“EVERY BITE RECORDED AT HEADQUARTERS”
Again I looked on the Cut from above one morning before the breeze that blows across the Isthmus from nine o’clock in the morning until sundown, had driven out of it the mists of early dawn. From unseen depths filled with billowy vapor rose the clatter of strenuous toil by men and machines, softened somewhat by the fleecy material through which they penetrated. Of the workers no sign appeared until the growing heat of the sun and the freshening breeze began to sweep the Cut clear in its higher reaches, and there on the topmost terrace of Gold Hill, half a mile across the abyss from where I stood, was revealed a monster steam shovel digging away at the crest of the hill to lighten the weight that was crowding acres upon acres of broken soil into the canal below. It seemed like a mechanical device on some gigantic stage, as with noiseless ferocity it burrowed into the hillside, then shaking and trembling with the effort swung back its long arm and disgorged its huge mouthful on the waiting flat cars. The curtain of mist was slowly disappearing. From my lofty eyrie on an outjutting point of Contractor’s Hill it seemed as if the stage was being displayed, not by the lifting of a curtain, but rather by the withdrawal of a shield downward so that the higher scenery became first visible. One by one the terraces cut into the lofty hillsides were exposed to view, each with its line of tugging steam shovels and its rows of motionless empty cars, or rolling filled ones rumbling away to the distant dump. Now and again a sudden eruption of stones and dirt above the shield of fog followed in a few seconds by a dull boom told of some blast. So dense was the mist that one marvelled how in that narrow lane below, filled with railroad tracks, and with busy trains rushing back and forth men could work save at imminent danger of disaster. Death lurked there at all times and the gray covering of fog was more than once in the truest sense a pall for some poor mutilated human frame.

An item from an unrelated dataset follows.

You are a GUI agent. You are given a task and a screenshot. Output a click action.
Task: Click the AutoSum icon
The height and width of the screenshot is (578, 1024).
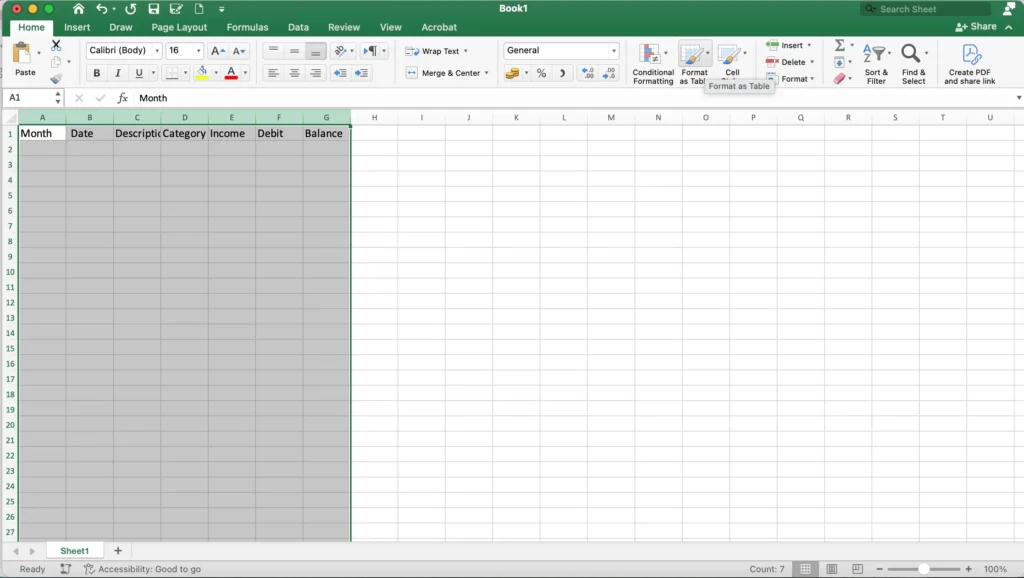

Photo by Underwood & Underwood
A LIDGERWOOD UNLOADER AT WORK
Perhaps the most impressive view of the Cut in the days of its activity was that from above. It was the one which gave the broadest general sense of the prodigious proportions of the work. But a more terrifying one, as well as a more precise comprehension of the infinity of detail coupled with the magnitude of scope of the work was to be obtained by plodding on foot through the five miles where the battle of Culebra was being most fiercely fought. The powers that be—or that were—did not encourage this method of observation. They preferred to send visitors through this Death’s Lane, this confusing network of busy tracks, in an observation car built for the purpose, or in one of the trim little motor cars built to run on the railroad tracks for the use of officials. From the fact that one of the latter bore the somewhat significant nickname “The Yellow Peril” and from stories of accidents which had occurred to occupants of these little scouts among the mighty engines of war, I am inclined to think that the journey on foot, if more wearisome, was not more perilous.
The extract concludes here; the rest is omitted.